● **Your assignment**: Lines that include "size" make up the answer; copy all of them from the data below.
+++++
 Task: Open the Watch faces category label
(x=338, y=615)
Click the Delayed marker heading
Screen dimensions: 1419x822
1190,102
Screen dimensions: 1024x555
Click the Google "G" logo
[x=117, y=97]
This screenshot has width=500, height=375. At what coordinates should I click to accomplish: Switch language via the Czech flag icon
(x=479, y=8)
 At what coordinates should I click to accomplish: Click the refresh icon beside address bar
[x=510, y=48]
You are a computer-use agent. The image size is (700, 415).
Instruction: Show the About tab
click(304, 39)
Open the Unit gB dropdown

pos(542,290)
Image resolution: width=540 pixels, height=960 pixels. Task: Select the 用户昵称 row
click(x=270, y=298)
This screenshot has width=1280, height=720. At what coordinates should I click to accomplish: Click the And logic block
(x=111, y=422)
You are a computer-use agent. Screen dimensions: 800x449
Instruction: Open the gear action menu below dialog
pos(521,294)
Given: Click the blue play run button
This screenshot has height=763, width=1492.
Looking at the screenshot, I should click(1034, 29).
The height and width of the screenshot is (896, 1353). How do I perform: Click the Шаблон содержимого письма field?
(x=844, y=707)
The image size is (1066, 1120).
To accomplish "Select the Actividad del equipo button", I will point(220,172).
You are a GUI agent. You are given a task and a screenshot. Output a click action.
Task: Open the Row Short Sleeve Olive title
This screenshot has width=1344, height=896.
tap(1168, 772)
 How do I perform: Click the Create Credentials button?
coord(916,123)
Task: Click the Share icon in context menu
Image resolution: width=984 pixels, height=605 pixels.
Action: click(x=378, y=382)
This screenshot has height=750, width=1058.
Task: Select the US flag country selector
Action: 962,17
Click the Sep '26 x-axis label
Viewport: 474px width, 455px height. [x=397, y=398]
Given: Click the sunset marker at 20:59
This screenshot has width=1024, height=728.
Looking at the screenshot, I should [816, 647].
+++++
● **Response box**:
You are a computer-use agent. The image size is (700, 415).
The image size is (1066, 1120).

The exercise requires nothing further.